» **What to produce**
Of the entries below, repeat exactly only those lines from the one containing "Click the Explain SQL link" through the last line, with pictures omitted.
---------- Material provided ----------
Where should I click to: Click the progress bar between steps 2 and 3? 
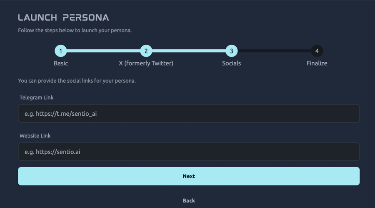[x=188, y=51]
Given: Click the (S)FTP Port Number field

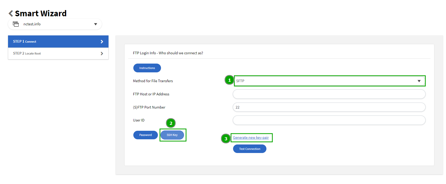Looking at the screenshot, I should tap(329, 107).
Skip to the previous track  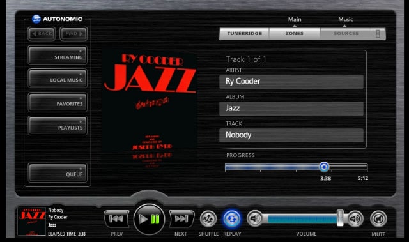point(116,219)
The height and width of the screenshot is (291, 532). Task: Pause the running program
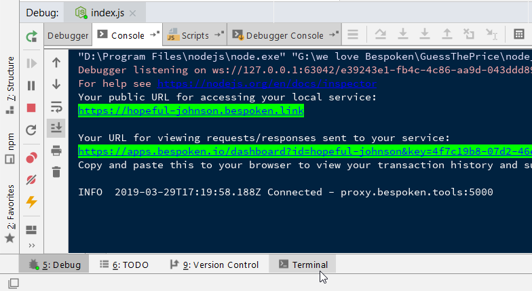point(31,85)
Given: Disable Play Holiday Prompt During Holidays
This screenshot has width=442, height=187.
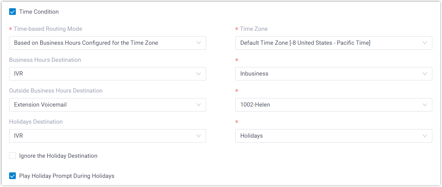Looking at the screenshot, I should (12, 176).

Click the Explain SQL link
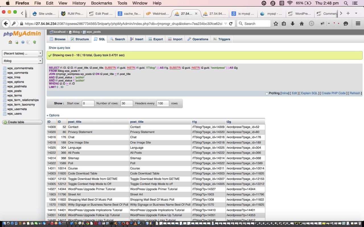pos(309,93)
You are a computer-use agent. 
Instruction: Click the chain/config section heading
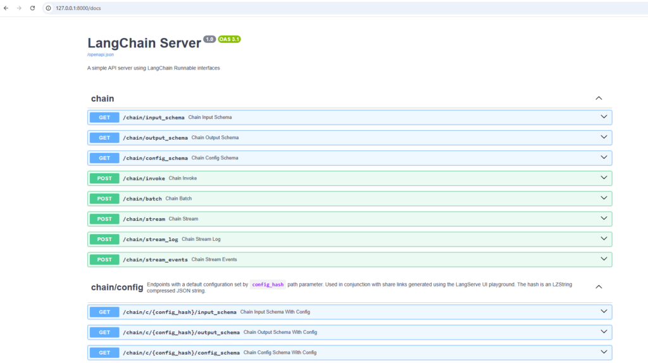point(117,287)
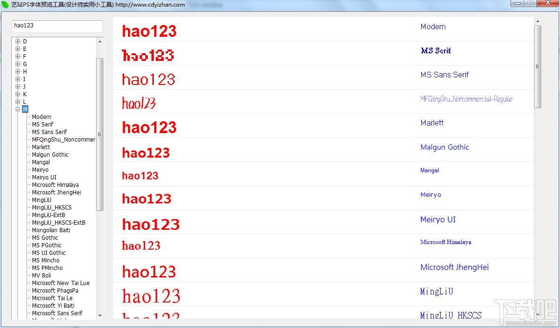Pick Mongolian Baiti from font list
This screenshot has height=328, width=560.
51,230
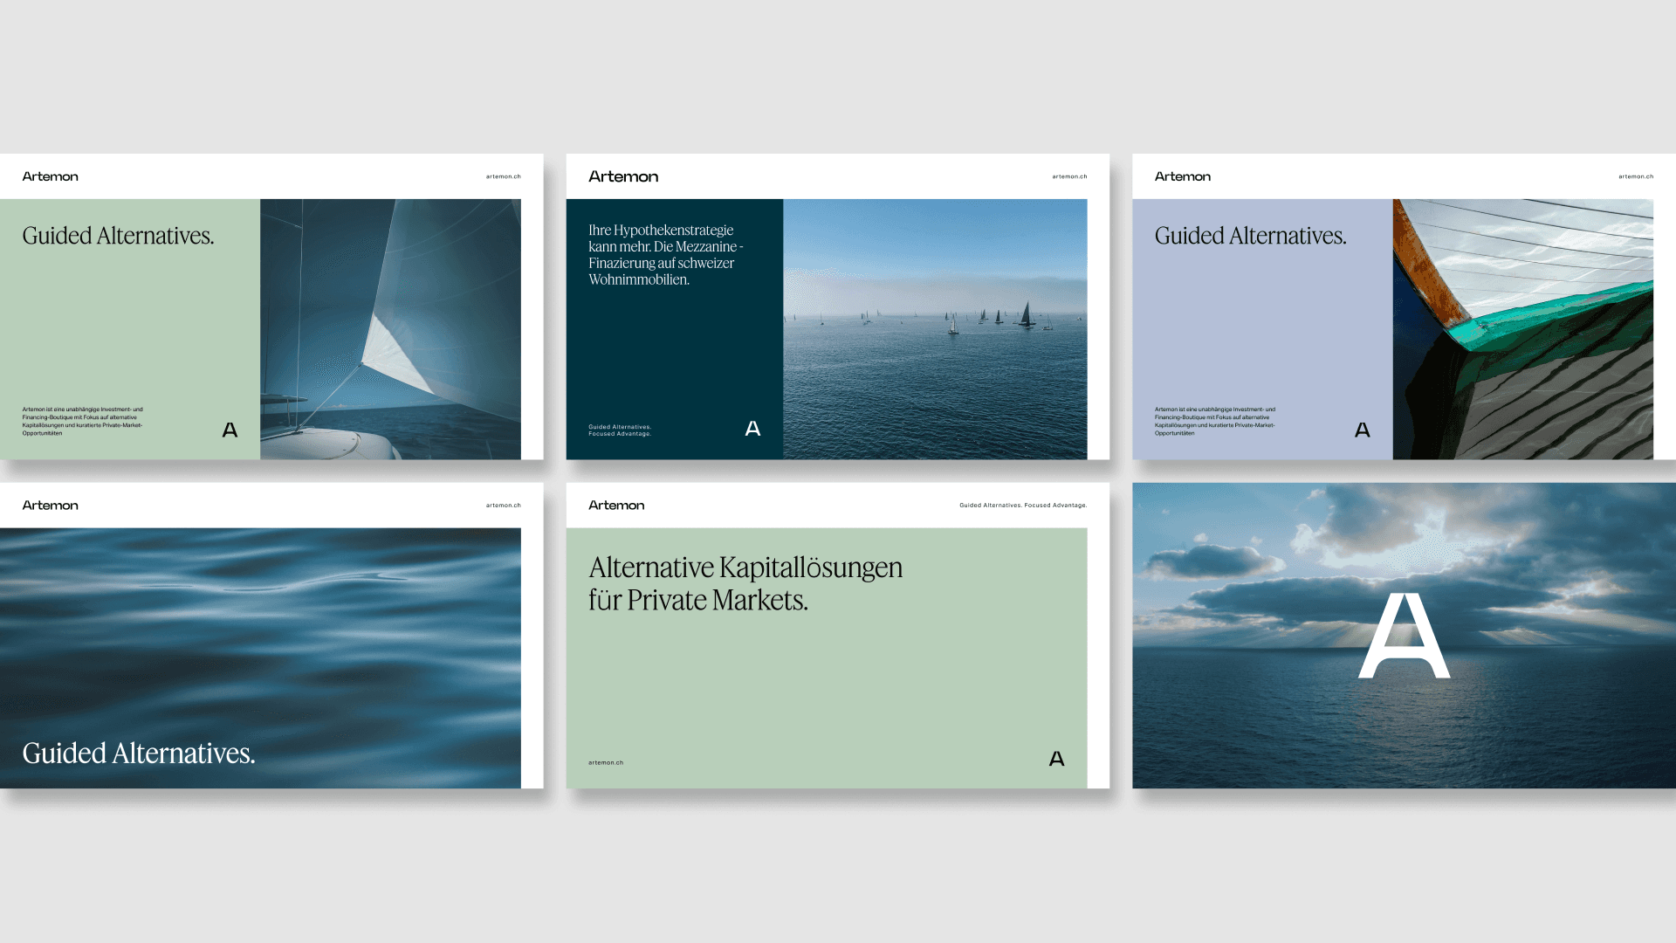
----------
» **Written reply**
Click the Explain SQL link
pos(309,93)
You are a computer-use agent. 
Instruction: Click the chain/config section heading
point(117,287)
Pick Mongolian Baiti from font list
This screenshot has height=328, width=560.
51,230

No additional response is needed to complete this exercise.